— Supplied text —
Senior Perception Engineer, Obstacle Foundation Models - Autonomous Vehicles

at Nvidia

📍 Santa Clara, United States

USD 184,000-356,500 per year

SENIOR

✅ On-site

Used Tools & Technologies

Not specified

Required Skills & Competences
Tag name is followed by "@" symbol and proficiency level value. About proficiency levels:

1-2 — basic awareness. Minimal hands-on experience, and a rudimentary understanding of the technology's purpose;

3-6 — daily use. Comfortable and regular usage, capable of handling common tasks and challenges related to the technology;

7-9 — you are an expert, you can teach others, you know all the pitfalls and tricks;

10 — exceptional knowledge, comprehensive understanding, and adeptness in all aspects of the technology, including advanced problem-solving. Think twice before claiming or demanding such level.

Python @ 7 Algorithms @ 7 Hiring @ 4 Communication @ 4 PyTorch @ 7 CUDA @ 4 GPU @ 4 Deep Learning @ 4 AI @ 4 Computer Vision @ 7 Robotics @ 4

Details

Intelligent machines powered by artificial intelligence—computers that can learn, reason, and interact with people—are transforming every industry. GPU-accelerated deep learning provides the foundation for machines to perceive, reason, and solve complex problems. NVIDIA GPUs run deep learning algorithms that simulate aspects of human intelligence, acting as the brain of computers, robots, and self-driving cars that can perceive and understand the world.

We are seeking an exceptional Senior Perception Engineer to help design and productize NVIDIA’s next-generation autonomous driving perception stack. You will work on the core 3D obstacle perception pipeline, contribute to architecture and algorithm design, and remain deeply hands-on with implementation, including modern transformer-based, multi-modal, and vision-language techniques where they add real value.

Responsibilities

Develop and improve the technical design, architecture, and roadmap for 3D obstacle perception to support end-to-end autonomous driving functionalities, leveraging state-of-the-art CNN and transformer-based architectures where appropriate.
Design and implement advanced 3D perception models using multi-camera inputs and/or multi-sensor fusion (camera, radar, lidar) for obstacle detection and tracking, including opportunities to explore BEV and transformer-based 3D perception.
Build efficient, production-grade deep learning models: define objectives with the team, select and prototype architectures, run experiments, and follow best practices for training and evaluation, using techniques such as large-scale pretraining, distillation, and parameter-efficient fine-tuning (e.g., LoRA).
Help define and maintain KPI frameworks to quantify perception performance; analyze large-scale real and synthetic datasets to identify failure modes and systematically improve accuracy, robustness, and efficiency, incorporating approaches like self-supervised and representation learning when beneficial.
Contribute to the data strategy for perception: specify data and labeling requirements, help prioritize data collection and annotation, and collaborate with data and ground-truth teams, including model-assisted workflows (e.g., active learning, auto-labeling, vision-language models (VLMs)) and model-in-the-loop tooling.

— Source data —

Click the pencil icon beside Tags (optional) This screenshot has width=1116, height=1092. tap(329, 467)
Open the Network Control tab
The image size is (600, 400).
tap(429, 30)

— What you need to do —
(a) What annual salary range does the job posting give for the role?
(b) Summarize the job posting in two sentences.

— Solutions in order —
(a) USD 184,000-356,500 per year.

(b) NVIDIA is seeking a Senior Perception Engineer in Santa Clara to help design and productize its next-generation autonomous driving perception stack, working hands-on on the core 3D obstacle perception pipeline. The on-site role pays USD 184,000-356,500 per year and involves designing 3D perception models from multi-camera and multi-sensor inputs, building production-grade deep learning models, defining KPI frameworks, and contributing to the data strategy for perception.